Nous rentrons d'une formidable soirée au théâtre Hébertot où nous avions déjà pu écouter La Conversation l'an dernier.
Sur scène, une installation de néons qui font comme une cage autour d'un fauteuil et des écrans de contrôle. Peut-être pour suivre les évolutions du cas qui nous est soumis ? Sur le fauteuil, Charlie Gordon incarné par Grégory Gadebois, est un simple d'esprit, qui peine à s'exprimer. Il nous raconte qu'il a vu un docteur qui lui a montré des taches d'encre et qu'il n'y a vu que des taches d'encre. On comprend qu'il est à l’hôpital pour faire des tests et qu'il va lui-même servir de cobaye. L'expérience, déjà menée sur la souris Algernon, consiste à tripler le QI de Charlie. Au début, il imagine que ça n'a pas marché. La preuve, Algernon est toujours première aux exercices. Puis, imperceptiblement, des changements s'opèrent. Dans la façon de se tenir, de rester immobile ou de bouger, dans la voix, la prononciation, l'articulation des mots. Et évidemment dans le vocabulaire et la grammaire employés. Là, on ne peut que saluer le jeu d'acteur de Grégory Gadebois qui fait grandir ce personnage avec tact, nuance et doigté. L'évolution est une véritable transformation toute en subtilité. Avec la connaissance (et comme dans la Genèse) vient d'abord le malheur : il prend conscience des moqueries, il perd ses amis et son travail. Puis l'épanouissement. Charlie apprend toutes les langues, correspond avec des scientifiques et des musiciens. Il a toujours plus soif de savoir.

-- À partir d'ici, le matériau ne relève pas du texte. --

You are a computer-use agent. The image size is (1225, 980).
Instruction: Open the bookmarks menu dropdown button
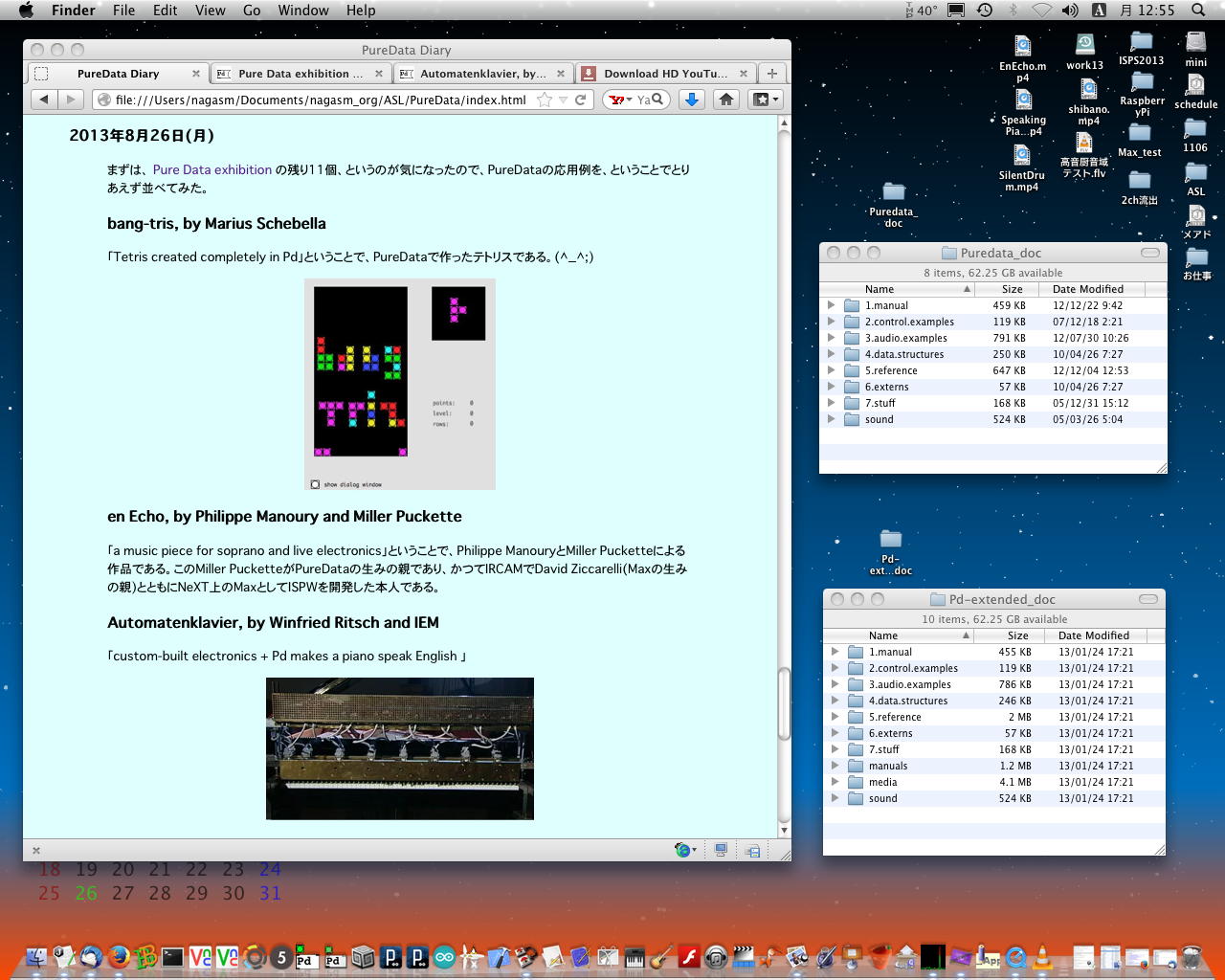[765, 100]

Hélas, quand Algernon régresse puis meurt, Charlie comprend que ses jours sont comptés...
Superbe métaphore de la vie, cette pièce tient toute sa puissance d'une interprétation magistrale de Grégory Gadebois. Et si le sujet semble initialement très éloigné de nos préoccupations et de nos vies (parce que c'est de la SF ?), il ne peut que nous toucher car les thèmes abordés sont universels : apprentissage, reconnaissance, prise de conscience, rapport à l'autre, rapport à soi, dégénérescence (ou maladie ou handicap ou vieillesse)...
A ne pas manquer, c'est un chef-d'oeuvre (et ça vous promet des débats enflammés à la sortie : fallait-il ou non faire cette expérience ? La connaissance apporte-t-elle le bonheur ? etc.)